Jan-Pieter Martens

Personal information
- Date of birth: 23 September 1974 (age 51)
- Place of birth: Bilzen, Belgium
- Height: 1.77 m (5 ft 9+1⁄2 in)
- Position: Midfielder

Youth career
- 0000–1984: Lanaken VV
- 1984–1985: FC Camara
- 1985–1989: K.S.C. Hasselt
- 1989–1993: KV Mechelen

Senior career*
- Years: Team / Apps / (Gls)
- 1993–1996: KV Mechelen
- 1996–1998: Roda JC / 31 / (5)
- 1998–2003: SK Sturm Graz / 74 / (10)
- 2003–2004: TuS FC Arnfels / 3 / (0)
- 2004–2005: FC Untersiebenbrunn / 22 / (1)

Managerial career
- 2012–2013: Sint-Truidense V.V. (technical director)
- 2013–2019: FC Schalke 04 (team manager)
- 2026-: Dunajská Streda (Sport dir.)

= Jan-Pieter Martens =

Belgian footballer

Jan-Pieter Martens (born 23 September 1974) is a Belgian former footballer who played as a midfielder.
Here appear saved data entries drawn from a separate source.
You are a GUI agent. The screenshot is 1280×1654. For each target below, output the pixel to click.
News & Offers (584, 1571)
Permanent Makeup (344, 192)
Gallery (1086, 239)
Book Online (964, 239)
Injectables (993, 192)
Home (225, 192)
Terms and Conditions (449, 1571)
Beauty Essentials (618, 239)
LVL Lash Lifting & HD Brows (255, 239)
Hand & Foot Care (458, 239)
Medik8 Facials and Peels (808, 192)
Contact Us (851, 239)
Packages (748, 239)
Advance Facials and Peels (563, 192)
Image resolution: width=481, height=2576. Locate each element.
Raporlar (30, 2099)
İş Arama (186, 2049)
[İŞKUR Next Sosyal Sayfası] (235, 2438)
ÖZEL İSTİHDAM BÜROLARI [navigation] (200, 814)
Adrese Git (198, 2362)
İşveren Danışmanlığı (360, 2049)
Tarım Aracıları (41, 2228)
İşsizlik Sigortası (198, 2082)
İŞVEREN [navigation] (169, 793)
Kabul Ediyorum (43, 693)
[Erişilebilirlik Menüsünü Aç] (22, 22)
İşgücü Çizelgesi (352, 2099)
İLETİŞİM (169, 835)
From 2013 to 2019 he was team manager at FC Schalke 04.

== Career ==
Martens began his professional career at K.V. Mechelen, where he was a member of the first team from 1993. For the 1996/97 season he moved to Roda JC Kerkrade, with whom he won the 1997 KNVB Cup. From January 1998 to June 2003, he played for SK Sturm Graz, with whom he was Austrian champion in 1998 and 1999 and Austrian cup winner in 1999. He also took part in the 1998/99, 1999/00 and 2000/01 UEFA Champions League seasons. From 2003 to 2005 he ended his career at TuS FC Arnfels and SC Untersiebenbrunn.

He also played futsal for 1. FSC Graz.

On 29 February 2012, Martens became technical director of Sint-Truidense V.V. He left the club again for the 2013/14 season and acted as team manager of FC Schalke 04 until April 2019.